• Instructions for the task:
For each entry, repeat the text exactly and omit any picture it holds.

[Stored records]
____
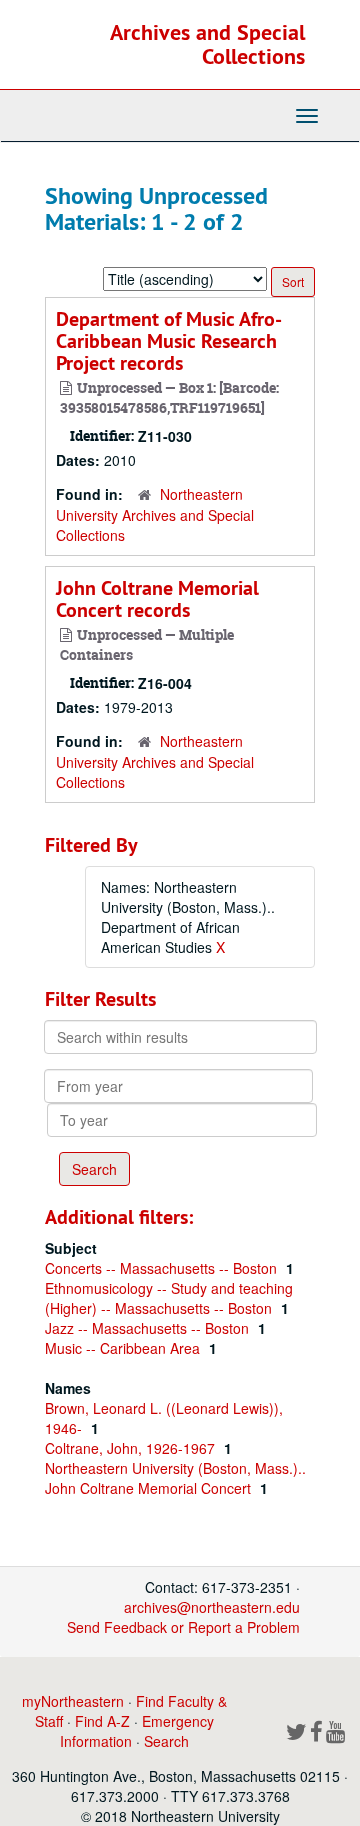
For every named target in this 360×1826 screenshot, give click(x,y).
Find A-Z (102, 1721)
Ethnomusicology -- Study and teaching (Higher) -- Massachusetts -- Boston (169, 1298)
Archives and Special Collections (207, 44)
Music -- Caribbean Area (124, 1348)
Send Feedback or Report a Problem (183, 1627)
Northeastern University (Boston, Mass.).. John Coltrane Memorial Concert (175, 1478)
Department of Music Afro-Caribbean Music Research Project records (169, 341)
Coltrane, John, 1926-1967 (132, 1448)
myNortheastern (73, 1701)
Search (166, 1741)
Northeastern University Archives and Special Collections (155, 514)
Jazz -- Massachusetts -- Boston (149, 1328)
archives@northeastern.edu (212, 1607)
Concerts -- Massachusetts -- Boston (163, 1268)
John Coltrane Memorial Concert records (157, 599)
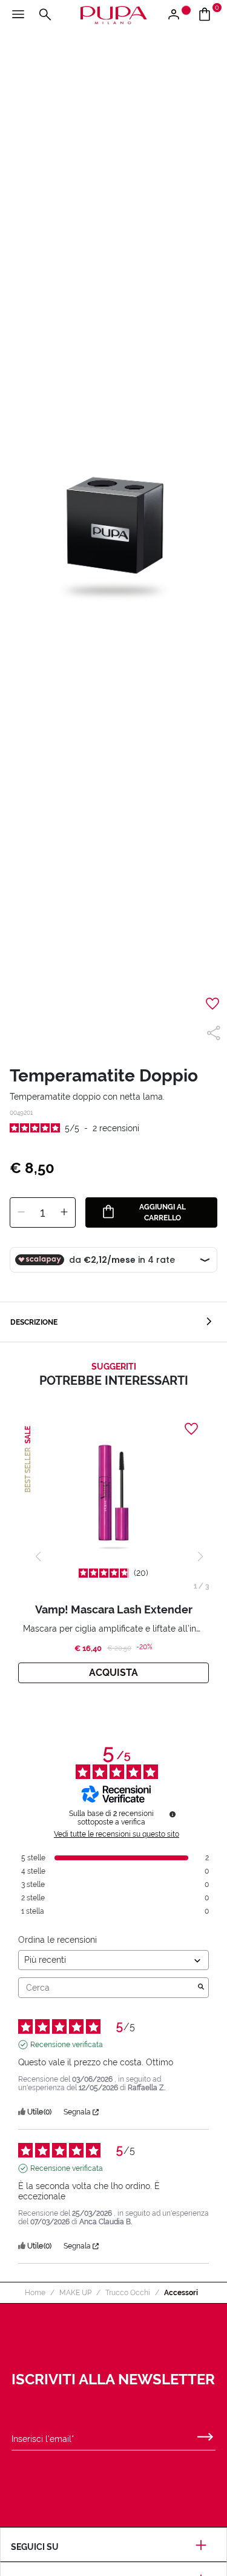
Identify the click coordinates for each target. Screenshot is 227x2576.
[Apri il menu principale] (18, 15)
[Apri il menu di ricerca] (44, 15)
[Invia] (205, 2434)
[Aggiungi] (64, 1212)
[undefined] (172, 1814)
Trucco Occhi (127, 2292)
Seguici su (35, 2547)
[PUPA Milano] (113, 14)
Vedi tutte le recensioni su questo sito (116, 1834)
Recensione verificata (66, 2044)
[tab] (113, 1322)
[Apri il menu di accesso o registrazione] (178, 15)
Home (35, 2292)
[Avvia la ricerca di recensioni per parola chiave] (201, 1988)
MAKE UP (75, 2292)
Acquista (113, 1672)
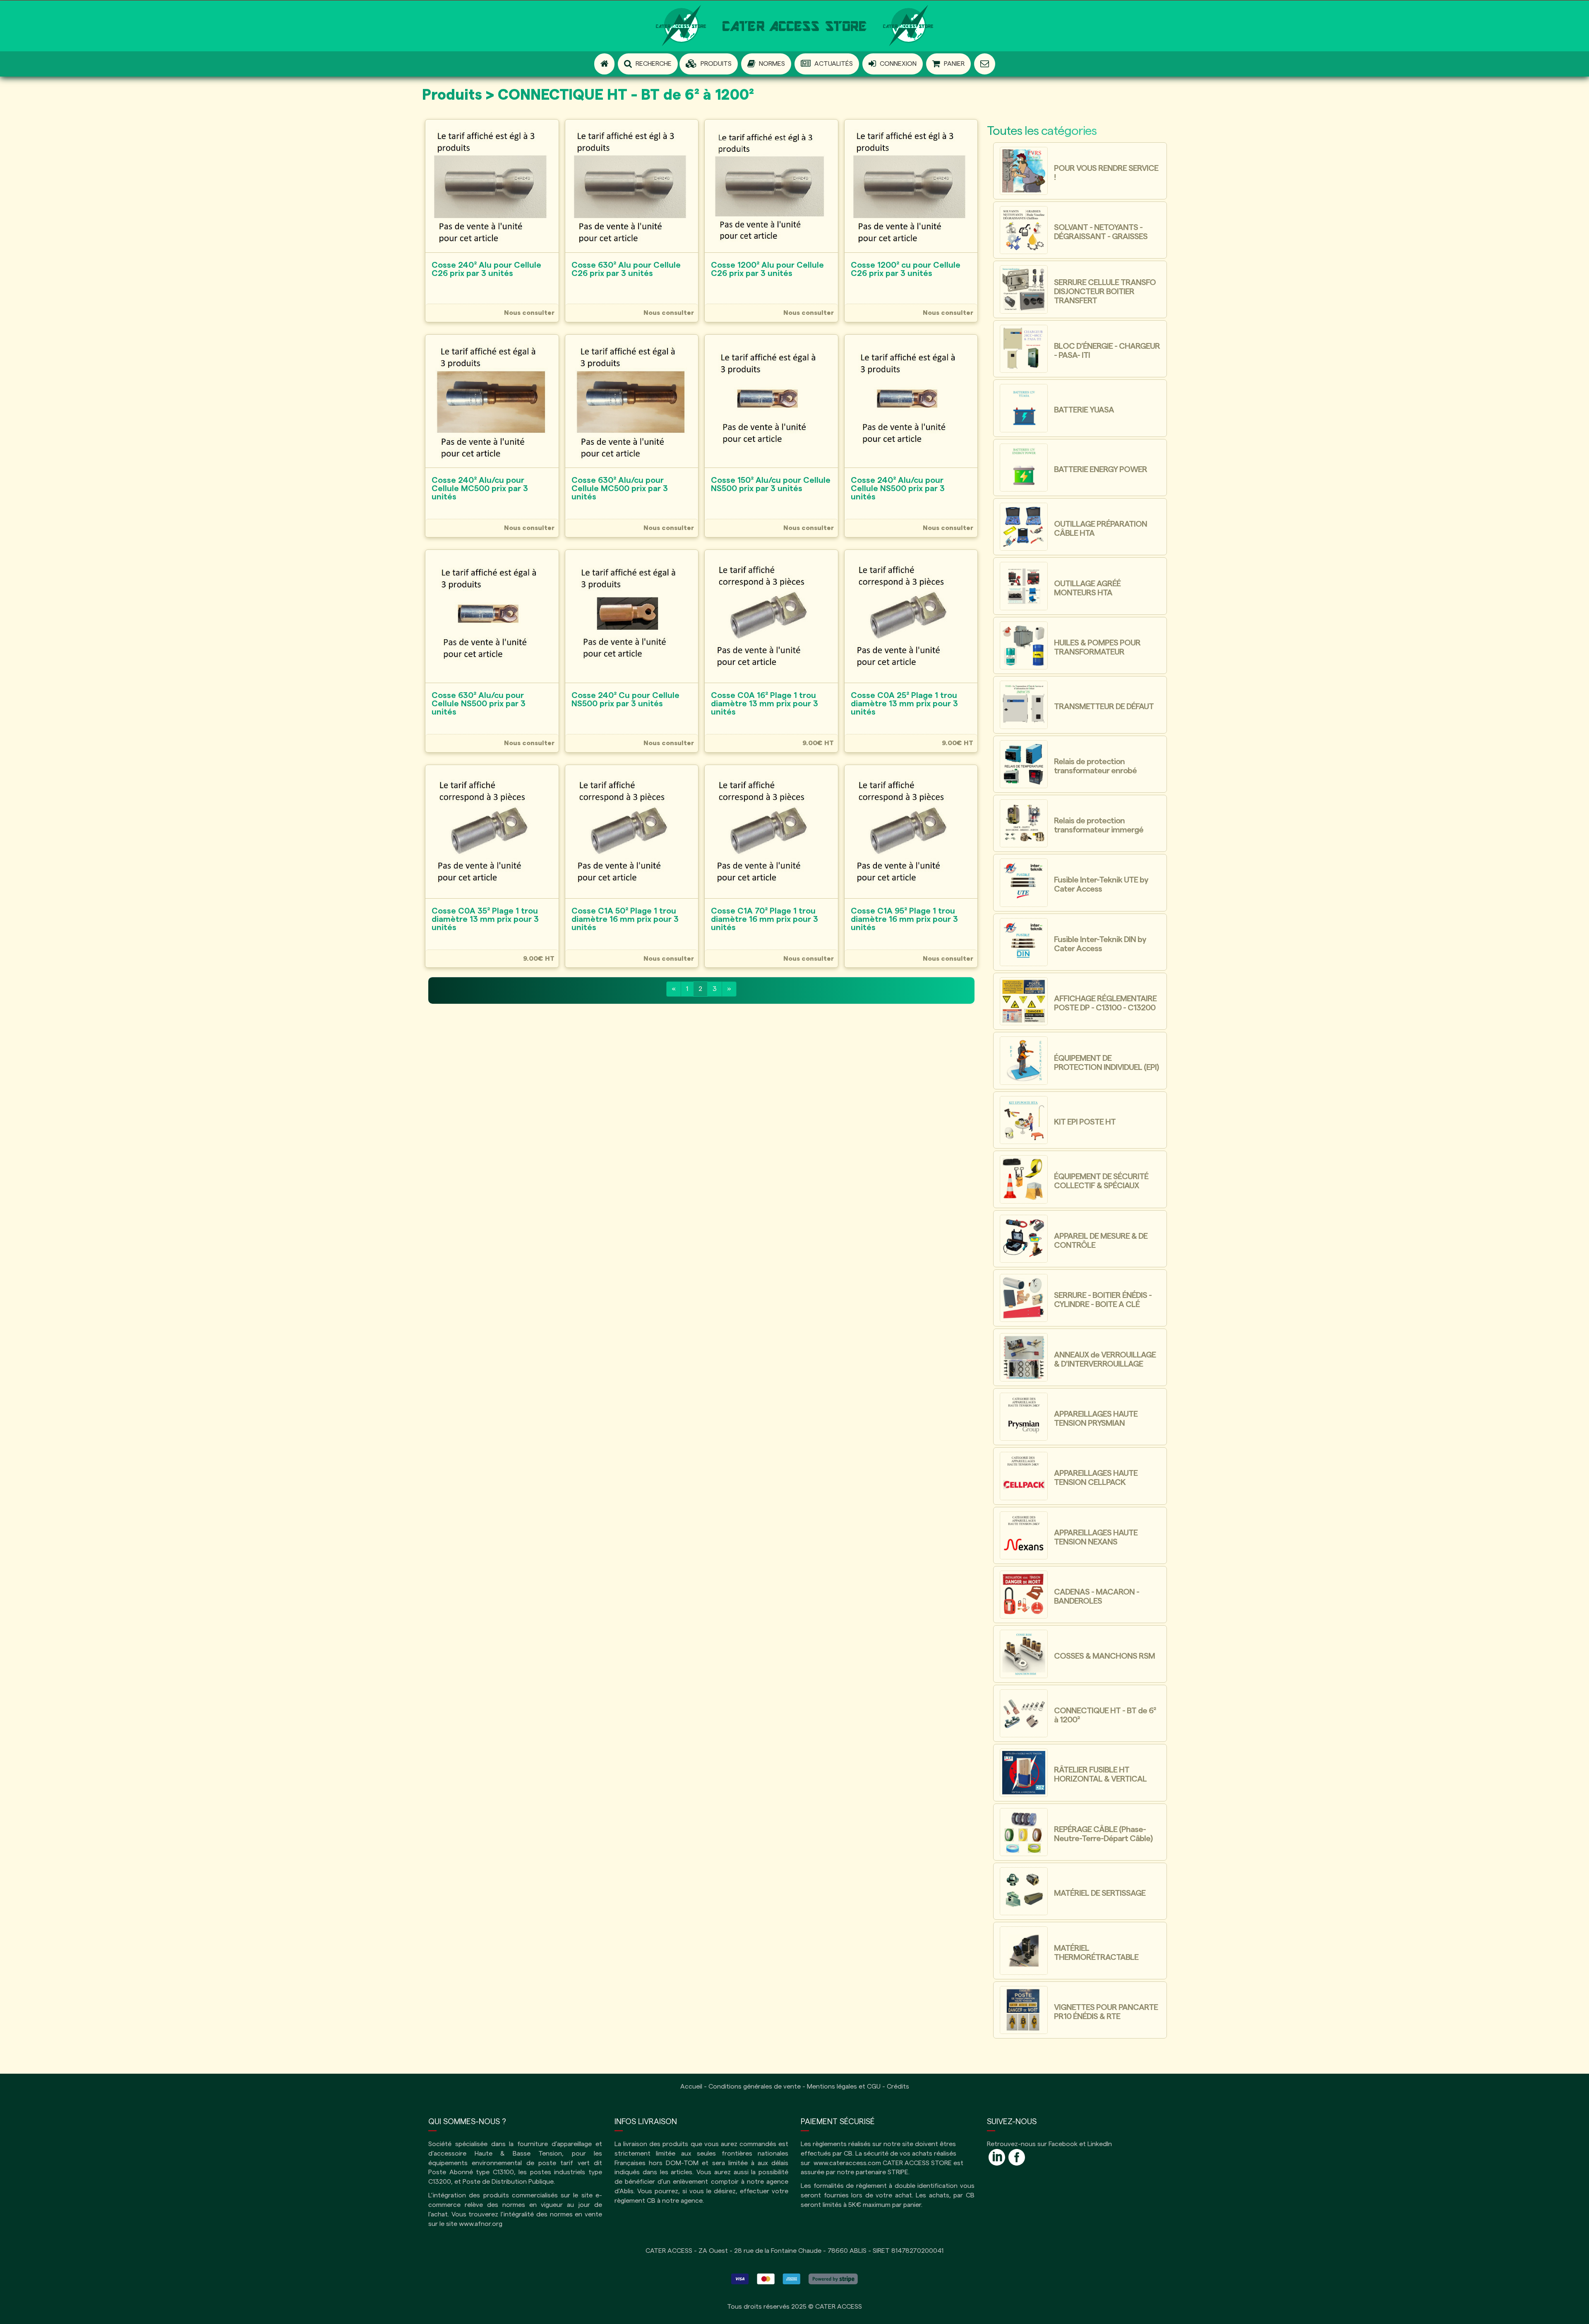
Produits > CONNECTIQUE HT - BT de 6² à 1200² (588, 95)
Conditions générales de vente (754, 2086)
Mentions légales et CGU (844, 2086)
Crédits (898, 2086)
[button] (708, 63)
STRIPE (898, 2172)
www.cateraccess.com (847, 2163)
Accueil (691, 2086)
____
• Task response:
For every named target in this 360×1826 screenshot, give click(x,y).
Find A-Z (102, 1721)
Ethnomusicology -- Study and teaching (Higher) -- Massachusetts -- Boston (169, 1298)
Archives and Special Collections (207, 44)
Music -- Caribbean Area (124, 1348)
Send Feedback or Report a Problem (183, 1627)
Northeastern University (Boston, Mass.).. John Coltrane Memorial Concert (175, 1478)
Department of Music Afro-Caribbean Music Research Project records (169, 341)
Coltrane, John, 1926-1967 (132, 1448)
myNortheastern (73, 1701)
Search (166, 1741)
Northeastern University Archives and Special Collections (155, 514)
Jazz -- Massachusetts -- Boston (149, 1328)
archives@northeastern.edu (212, 1607)
Concerts -- Massachusetts -- Boston (163, 1268)
John Coltrane Memorial Concert records (157, 599)
Identify the click coordinates for each target. Screenshot is 227x2576.
[Apri il menu principale] (18, 15)
[Apri il menu di ricerca] (44, 15)
[Invia] (205, 2434)
[Aggiungi] (64, 1212)
[undefined] (172, 1814)
Trucco Occhi (127, 2292)
Seguici su (35, 2547)
[PUPA Milano] (113, 14)
Vedi tutte le recensioni su questo sito (116, 1834)
Recensione verificata (66, 2044)
[tab] (113, 1322)
[Apri il menu di accesso o registrazione] (178, 15)
Home (35, 2292)
[Avvia la ricerca di recensioni per parola chiave] (201, 1988)
MAKE UP (75, 2292)
Acquista (113, 1672)
Produits > CONNECTIQUE HT - BT de 6² à 1200² (588, 95)
Conditions générales de vente (754, 2086)
Mentions légales et CGU (844, 2086)
Crédits (898, 2086)
[button] (708, 63)
STRIPE (898, 2172)
www.cateraccess.com (847, 2163)
Accueil (691, 2086)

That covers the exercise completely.